**Ações necessárias**:
- a) No trecho sobre pesquisa científica e o caso do Tamiflu, o que mostrou a análise mais abrangente já feita dos dados disponíveis sobre esse medicamento?
- b) Prolongue o trecho sobre pesquisa científica e o caso do Tamiflu, começando logo após a última frase apresentada.

**Trecho do documento**:
%%
Estou me referindo a uma série de coisas. Não é um problema novo, mas é um problema impulsionado cada vez mais pela crescente necessidade de publicar. Os pesquisadores são pressionados a publicar para manter suas carreiras, mas não recebem necessariamente a mesma quantidade de apoio, orientação ou recursos públicos para produzir ciência de qualidade, de forma contínua e sustentável. Muito do esforço de pesquisa atualmente é mal orientado, mal apoiado, mal monitorado e, muitas vezes, supervisionado por empresas que têm um interesse comercial nele.
Essa pressão para publicar é um fenômeno cultural da comunidade científica ou é um problema prático que precisa ser resolvido por novas regras de avaliação e regulamentação institucional? Como aliviar essa pressão?
Uma das maneiras é fornecer financiamento de longo prazo para pesquisas que não dependem do ‘seu último trabalho publicado’ para seguir em frente. Há iniciativas nesse sentido na Grã-Bretanha; não sei com relação ao Brasil. É preciso anular o conceito de que um pesquisador só é tão bom quanto o último trabalho que ele publicou, e que ele precisa publicar um grande número de trabalhos, em vez de um pequeno número de trabalhos de alta qualidade.
O que o caso do Tamiflu revela sobre o funcionamento da indústria farmacêutica?
A mensagem principal é que há uma grande quantidade de evidências clínicas relacionadas a novas drogas que ficam escondidas. A quantidade exata, nós simplesmente não sabemos. No caso do Tamiflu, a análise mais abrangente já feita dos dados disponíveis mostrou que os efeitos benéficos da droga foram exagerados e seus efeitos negativos, subdimensionados, na maneira como a empresa divulgou e comercializou o medicamento para vários países.
O mesmo pode se aplicar a outras drogas?
Pode-se presumir, com base neste e outros exemplos, que esse comportamento é provavelmente o padrão na indústria farmacêutica. Não se trata de uma exceção. Para ter certeza, precisaríamos ter acesso a muito mais informações sobre os relatórios de ensaios clínicos, que não estão disponíveis para análise no momento.
%%
**Conjunto de dados**:
%%
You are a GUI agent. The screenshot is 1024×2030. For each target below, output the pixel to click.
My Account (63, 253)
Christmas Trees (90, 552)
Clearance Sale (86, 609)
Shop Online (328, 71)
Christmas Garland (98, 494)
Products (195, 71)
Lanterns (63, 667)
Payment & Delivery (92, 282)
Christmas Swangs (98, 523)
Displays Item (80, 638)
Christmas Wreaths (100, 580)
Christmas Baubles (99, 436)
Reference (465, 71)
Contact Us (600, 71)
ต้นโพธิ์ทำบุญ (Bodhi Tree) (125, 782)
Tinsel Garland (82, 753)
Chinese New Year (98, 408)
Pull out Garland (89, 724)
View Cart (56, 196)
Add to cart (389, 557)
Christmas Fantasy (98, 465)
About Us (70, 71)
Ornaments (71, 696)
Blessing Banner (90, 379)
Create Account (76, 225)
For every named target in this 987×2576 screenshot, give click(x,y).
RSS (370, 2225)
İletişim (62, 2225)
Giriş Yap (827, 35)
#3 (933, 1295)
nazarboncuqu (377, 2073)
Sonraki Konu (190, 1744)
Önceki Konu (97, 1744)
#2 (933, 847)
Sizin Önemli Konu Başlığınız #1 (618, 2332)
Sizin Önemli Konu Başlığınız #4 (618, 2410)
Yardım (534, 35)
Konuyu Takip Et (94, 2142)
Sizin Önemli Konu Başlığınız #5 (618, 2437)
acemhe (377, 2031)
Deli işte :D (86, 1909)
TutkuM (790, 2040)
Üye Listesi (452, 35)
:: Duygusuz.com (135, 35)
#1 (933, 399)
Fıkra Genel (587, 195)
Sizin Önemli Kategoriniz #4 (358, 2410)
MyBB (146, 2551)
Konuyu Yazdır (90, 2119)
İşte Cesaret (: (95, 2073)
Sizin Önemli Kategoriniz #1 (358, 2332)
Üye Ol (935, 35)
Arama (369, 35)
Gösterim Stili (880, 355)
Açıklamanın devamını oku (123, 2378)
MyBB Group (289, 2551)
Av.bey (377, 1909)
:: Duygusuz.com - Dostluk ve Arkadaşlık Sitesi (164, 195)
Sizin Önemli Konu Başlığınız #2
%%
**Resultados por tarefa**:
- a) Mostrou que os efeitos benéficos da droga foram exagerados e seus efeitos negativos, subdimensionados.

- b)
São as empresas que estão escondendo os dados, ou as agências reguladoras que não estão exigindo informações suficientes?
Difícil responder isso; é provavelmente uma combinação dos dois fatores. As agências reguladoras também erram. Elas podem até pedir mais informações, mas não ter o tempo, os recursos ou a expertise necessária para avaliá-las. Já as empresas dizem que estão dispostas a fornecer tudo que lhes for solicitado, mas de que forma e com que rapidez elas fazem isso é algo difícil de ser avaliado. Elas não são incentivadas a praticar a transparência, e o resultado é que recebemos apenas um relato parcial dos efeitos positivos ou negativos de uma determinada droga.
Sobre acesso aberto e revisão por pares
O índice de aceitação de trabalhos no BMJ, segundo Fiona, é de apenas 5%. Ou seja: a revista rejeita 95% dos estudos que são submetidos a ela para publicação. A revista é adepta do sistema “open access” e disponibiliza todo o seu conteúdo gratuitamente na internet. Outro diferencial, em relação às “grandes revistas” em geral, é que seu sistema de revisão por pares também é parcialmente aberto: os autores sabem a identidade dos revisores e vice-versa. Um sistema ainda mais aberto, que está sendo estudado e poderá ser implementado em breve pela revista, segundo Fiona, incluiria a publicação online, junto com o estudo, de todas as etapas de revisão do trabalho, desde a versão original até a versão final, incluindo as observações dos revisores – num formato semelhante ao de uma “linha do tempo” no Facebook.
Fiona destaca que esse modelo aberto não diminui, de maneira nenhuma, o rigor da revista na avaliação e seleção dos trabalhos publicados. Segundo ela, o BMJ, em mais de 170 anos de existência, nunca teve de retratar uma publicação. Um estudo sobre estatinas publicado em outubro, porém, está sendo analisado neste momento para possível retratação, conforme divulgado na semana passada pelo blog RetractionWatch.